Volontairement ou non, Nkunda vient d'apporter une aide inesperée à kabila par ses déclarations tapageuses teintées d'arrogance et de provocation allant à l'encontre de toute stratégie politique qui veut qu'on ne dévoile pas à ses adversaires son objectif et ses intentions pour ne pas lui permettre de s'organiser.
Au lieu d'avancer pas après pas, il annonce au monde qu'il veut prendre kinshasa, à ce monde qui avait depensé des millions de dollars pour un scrutin que d'aucuns qualifièrent de simulacre.

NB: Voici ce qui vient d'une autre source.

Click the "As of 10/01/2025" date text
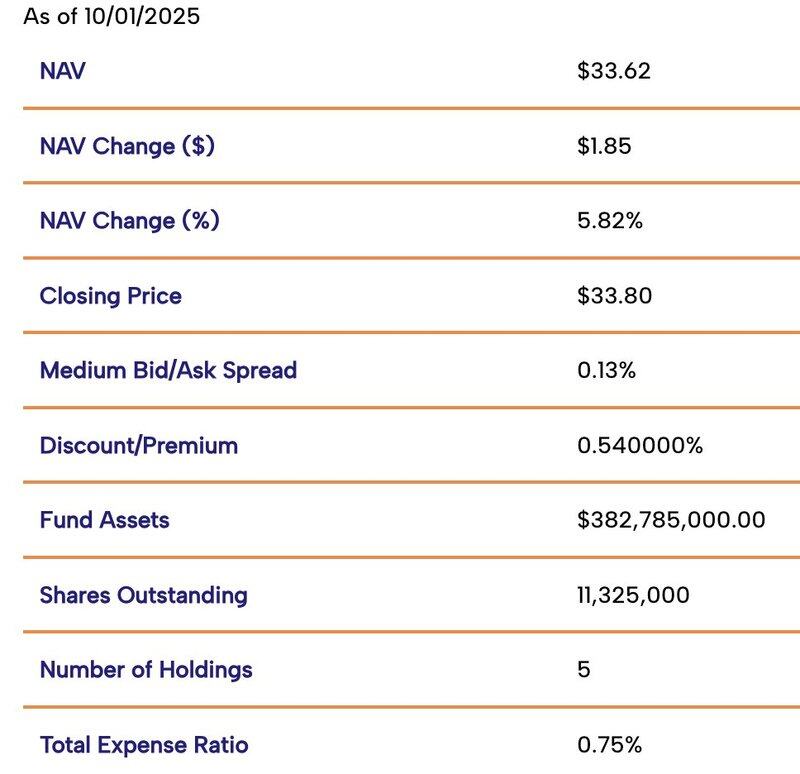 pyautogui.click(x=111, y=18)
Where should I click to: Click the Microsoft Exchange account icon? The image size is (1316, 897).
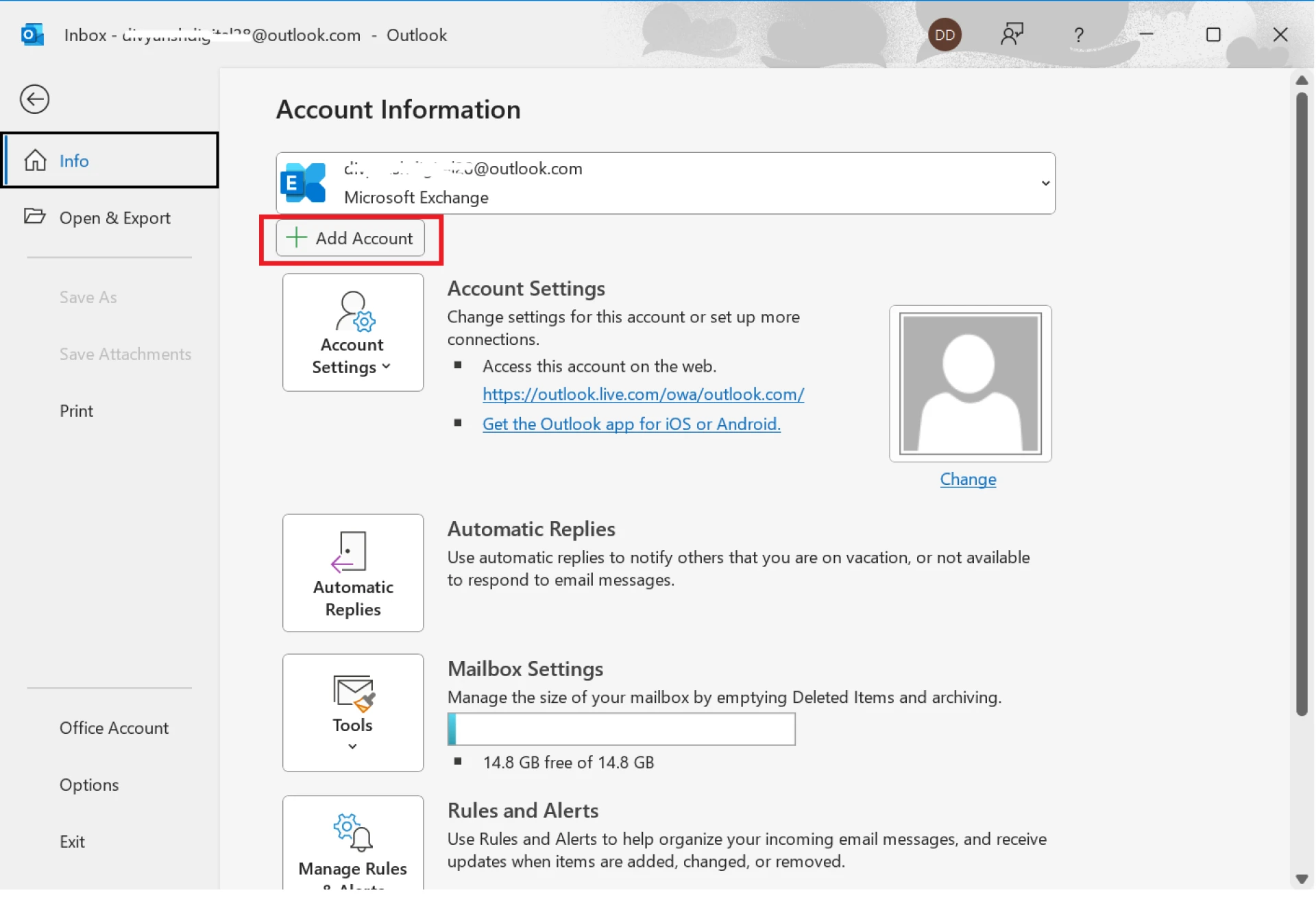pyautogui.click(x=304, y=182)
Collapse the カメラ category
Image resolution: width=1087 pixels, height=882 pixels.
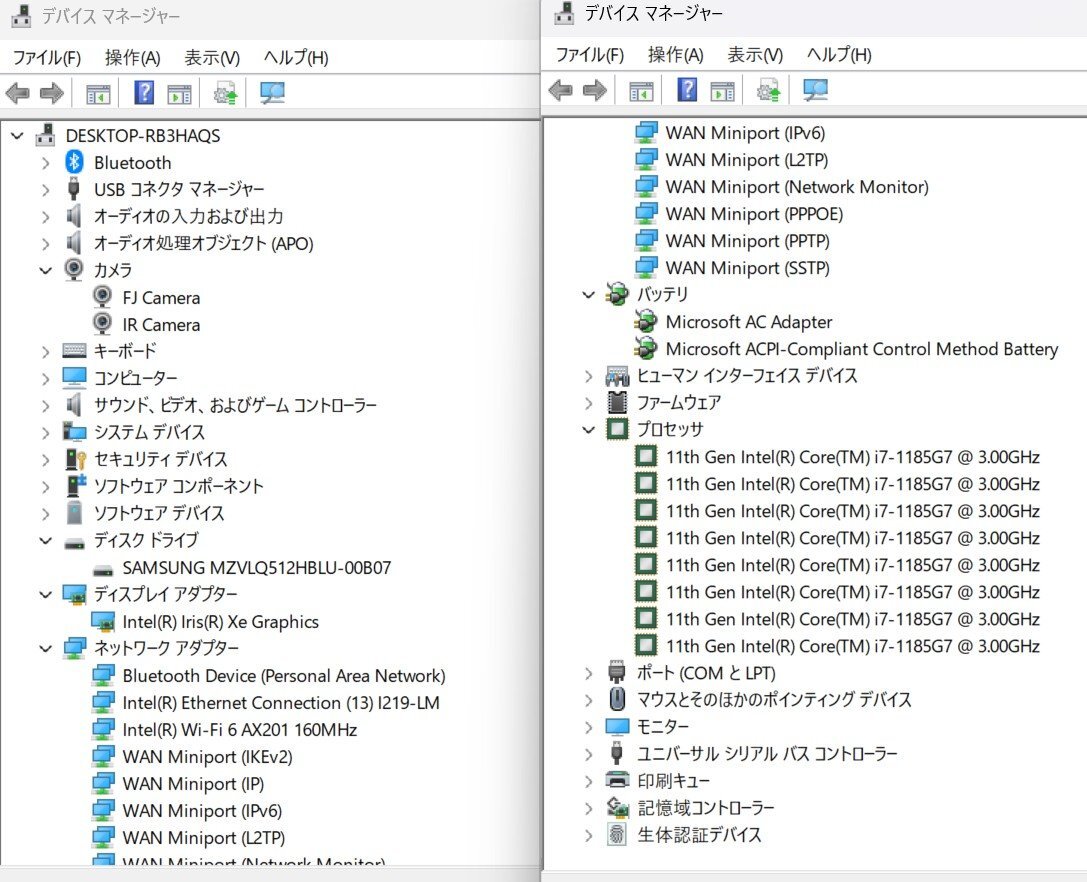click(45, 270)
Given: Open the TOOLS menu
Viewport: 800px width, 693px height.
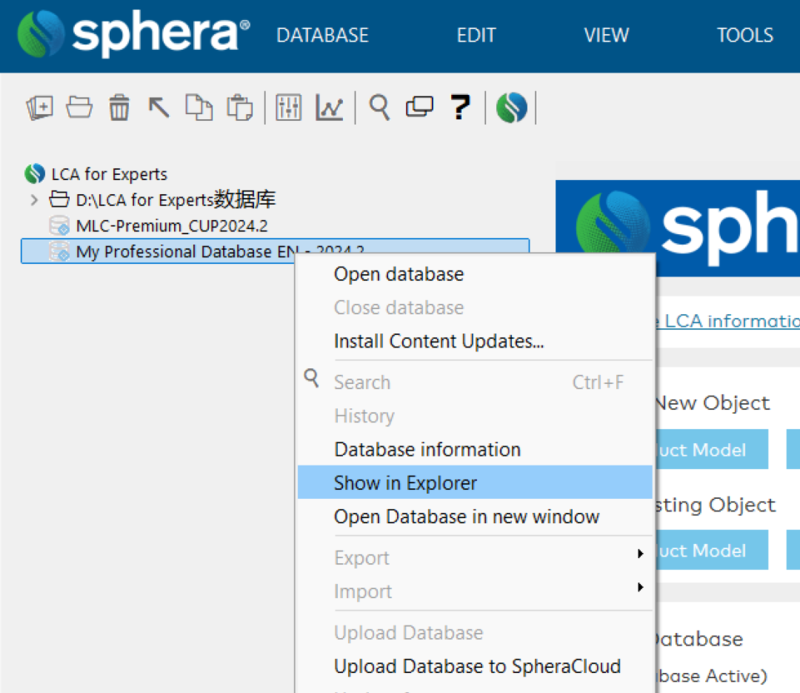Looking at the screenshot, I should tap(745, 35).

Il oblige ainsi les gens à prendre position pour ou contre lui et ce processsus d'accession au pouvoir qui consacre la violence au détriment de la démocratie.
Et le Roi Michel d'administrer ses leçons, ses ordres.
Mieux, cette attitude permet à l'Angola d'entrer officiellement dans la danse de la mort, financé en cela par la sollicitude des Occidentaux qui veulent de plus en plus la peau de Kagamé.
Et celui-ci a du souci à se faire à partir du moment où il vient d'ouvrir un autre front contre l'Allemagne en plus de la France, une Allemagne qui était parmi les pays qui n'acclament pas fort Kabila.
Si l'interpellation de Kabuye, la responsable du protocole rwandais et l'entrée en lice de l'Angola et d'autres pays compliquent la tâche de Nkunda, ce dernier est en train de poser les bases de sa fin politique même si la RTBF semble miser sur lui.
Sur cette situation de grave crise humanitaire et de genocide congolais, la RTBF ne se soucie guère d'interroger les autres responsables aussi bien politiques que de la société civile du Congo pour connaître leurs points de vue.
Seul Nkunda a droit à l'antenne.
cela sent l'information orientée de loin pour une raison obscure.
Tout ceci parce que le gouvernement de Kinshasa est frileux, inexistant. Pas de responsable de haut niveau en permanecne aux côtés des gens qui souffrent.
Et des militaires qui se sentent abandonnés à leur propre sort.
Après on se lamentera de voir un leadership total et pesant de l'Angola sur l'ensemble de la région.
L'armée angolaise aux portes du Rwanda, il y a de l'électricité dans l'air.
La stratégie militaire doit toujours s'accompagner de la stratégie politique sinon les gains politiques de l'action demeureront fictifsBush en sait quelque chose en Irak.